A System-driven Automatic Ground Truth Generation Method for DL Inner-City Driving Corridor Detectors
This addresses a critical bottleneck in automated driving systems by enabling more efficient and scalable data labeling for perception tasks, though it is incremental as it builds on existing supervised learning methods.
The paper tackles the high manual effort and cost of generating ground truth data for perception modules in automated driving by proposing an automatic labeling approach for semantic segmentation of drivable corridors, reducing manual effort by a factor of 150 or more.
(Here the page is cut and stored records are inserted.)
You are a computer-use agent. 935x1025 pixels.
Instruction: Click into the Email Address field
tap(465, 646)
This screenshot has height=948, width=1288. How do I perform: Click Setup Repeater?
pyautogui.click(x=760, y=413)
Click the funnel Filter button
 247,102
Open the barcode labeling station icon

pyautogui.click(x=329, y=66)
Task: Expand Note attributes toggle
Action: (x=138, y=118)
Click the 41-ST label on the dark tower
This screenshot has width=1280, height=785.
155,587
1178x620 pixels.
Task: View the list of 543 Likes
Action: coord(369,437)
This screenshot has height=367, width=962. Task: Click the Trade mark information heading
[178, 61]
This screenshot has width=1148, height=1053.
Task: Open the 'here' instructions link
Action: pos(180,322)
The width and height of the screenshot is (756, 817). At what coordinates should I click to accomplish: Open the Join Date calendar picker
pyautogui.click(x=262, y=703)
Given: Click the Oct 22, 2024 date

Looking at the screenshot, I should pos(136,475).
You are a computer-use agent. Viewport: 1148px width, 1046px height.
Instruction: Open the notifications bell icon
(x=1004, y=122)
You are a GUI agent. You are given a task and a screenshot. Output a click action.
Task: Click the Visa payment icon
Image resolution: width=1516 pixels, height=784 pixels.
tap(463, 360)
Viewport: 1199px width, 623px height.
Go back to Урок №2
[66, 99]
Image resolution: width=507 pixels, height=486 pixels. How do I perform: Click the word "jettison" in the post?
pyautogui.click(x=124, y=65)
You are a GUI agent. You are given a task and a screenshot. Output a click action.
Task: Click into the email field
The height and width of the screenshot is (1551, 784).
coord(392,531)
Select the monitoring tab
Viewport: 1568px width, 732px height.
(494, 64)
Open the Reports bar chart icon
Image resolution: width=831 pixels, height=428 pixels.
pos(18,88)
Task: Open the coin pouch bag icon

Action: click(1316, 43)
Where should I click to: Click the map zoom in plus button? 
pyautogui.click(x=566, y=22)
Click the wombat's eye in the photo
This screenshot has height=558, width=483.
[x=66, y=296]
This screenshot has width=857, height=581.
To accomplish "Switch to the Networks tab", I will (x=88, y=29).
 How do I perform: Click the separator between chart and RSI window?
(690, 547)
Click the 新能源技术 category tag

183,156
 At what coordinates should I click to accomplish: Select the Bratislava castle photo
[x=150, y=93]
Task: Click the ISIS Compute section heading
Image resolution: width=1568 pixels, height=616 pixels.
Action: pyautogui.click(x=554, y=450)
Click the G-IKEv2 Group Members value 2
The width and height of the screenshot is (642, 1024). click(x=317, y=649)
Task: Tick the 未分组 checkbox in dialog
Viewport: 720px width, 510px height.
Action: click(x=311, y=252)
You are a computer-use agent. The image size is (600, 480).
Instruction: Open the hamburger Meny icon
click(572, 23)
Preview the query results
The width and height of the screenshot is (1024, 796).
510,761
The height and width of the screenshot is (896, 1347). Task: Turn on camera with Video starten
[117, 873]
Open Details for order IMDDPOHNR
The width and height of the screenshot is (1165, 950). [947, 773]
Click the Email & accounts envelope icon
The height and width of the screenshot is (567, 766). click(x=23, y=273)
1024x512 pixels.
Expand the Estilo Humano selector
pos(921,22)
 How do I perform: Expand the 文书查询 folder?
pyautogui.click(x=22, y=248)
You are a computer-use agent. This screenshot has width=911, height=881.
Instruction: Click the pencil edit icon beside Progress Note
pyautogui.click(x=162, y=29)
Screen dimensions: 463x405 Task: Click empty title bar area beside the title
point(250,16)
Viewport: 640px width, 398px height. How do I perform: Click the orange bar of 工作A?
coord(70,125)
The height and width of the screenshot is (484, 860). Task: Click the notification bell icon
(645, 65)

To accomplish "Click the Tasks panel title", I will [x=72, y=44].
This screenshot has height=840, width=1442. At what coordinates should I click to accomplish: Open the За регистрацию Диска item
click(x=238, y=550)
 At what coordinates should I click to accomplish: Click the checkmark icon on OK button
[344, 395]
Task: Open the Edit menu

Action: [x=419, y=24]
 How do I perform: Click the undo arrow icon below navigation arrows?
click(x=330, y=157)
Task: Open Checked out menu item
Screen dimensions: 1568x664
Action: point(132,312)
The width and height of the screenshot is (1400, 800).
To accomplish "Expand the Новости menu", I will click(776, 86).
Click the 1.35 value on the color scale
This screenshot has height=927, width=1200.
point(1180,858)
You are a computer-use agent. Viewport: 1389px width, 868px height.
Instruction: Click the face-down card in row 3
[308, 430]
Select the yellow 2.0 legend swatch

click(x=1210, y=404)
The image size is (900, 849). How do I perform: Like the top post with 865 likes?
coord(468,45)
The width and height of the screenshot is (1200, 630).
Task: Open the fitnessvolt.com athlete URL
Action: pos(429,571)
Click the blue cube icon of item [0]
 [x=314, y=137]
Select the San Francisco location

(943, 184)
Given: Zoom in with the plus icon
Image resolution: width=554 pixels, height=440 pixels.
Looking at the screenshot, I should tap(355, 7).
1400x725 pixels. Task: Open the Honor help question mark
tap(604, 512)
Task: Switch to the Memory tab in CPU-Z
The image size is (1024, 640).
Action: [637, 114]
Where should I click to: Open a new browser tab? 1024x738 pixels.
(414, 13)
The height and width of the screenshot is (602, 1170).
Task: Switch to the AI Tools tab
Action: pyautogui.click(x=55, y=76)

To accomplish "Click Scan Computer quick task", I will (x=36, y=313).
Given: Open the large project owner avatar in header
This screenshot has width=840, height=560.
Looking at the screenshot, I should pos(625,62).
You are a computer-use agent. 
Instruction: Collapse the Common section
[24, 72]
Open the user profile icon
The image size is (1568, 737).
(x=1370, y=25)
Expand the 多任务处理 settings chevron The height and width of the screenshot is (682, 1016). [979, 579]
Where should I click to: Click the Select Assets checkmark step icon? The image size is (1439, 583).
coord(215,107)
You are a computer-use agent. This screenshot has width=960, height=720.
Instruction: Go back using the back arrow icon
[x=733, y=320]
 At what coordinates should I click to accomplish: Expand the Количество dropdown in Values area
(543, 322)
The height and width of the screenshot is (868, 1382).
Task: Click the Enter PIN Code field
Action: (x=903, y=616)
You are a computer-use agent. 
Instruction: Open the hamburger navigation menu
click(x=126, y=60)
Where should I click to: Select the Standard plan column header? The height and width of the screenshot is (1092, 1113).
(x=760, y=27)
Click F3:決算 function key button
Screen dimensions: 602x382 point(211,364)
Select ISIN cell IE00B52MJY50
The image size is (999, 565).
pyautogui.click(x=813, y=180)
Data-driven perception approaches are well-established in automated driving systems. In many fields even super-human performance is reached. Unlike prediction and planning approaches, mainly supervised learning algorithms are used for the perception domain. Therefore, a major remaining challenge is the efficient generation of ground truth data. As perception modules are positioned close to the sensor, they typically run on raw sensor data of high bandwidth. Due to that, the generation of ground truth labels typically causes a significant manual effort, which leads to high costs for the labelling itself and the necessary quality control. In this contribution, we propose an automatic labeling approach for semantic segmentation of the drivable ego corridor that reduces the manual effort by a factor of 150 and more. The proposed holistic approach could be used in an automated data loop, allowing a continuous improvement of the depending perception modules.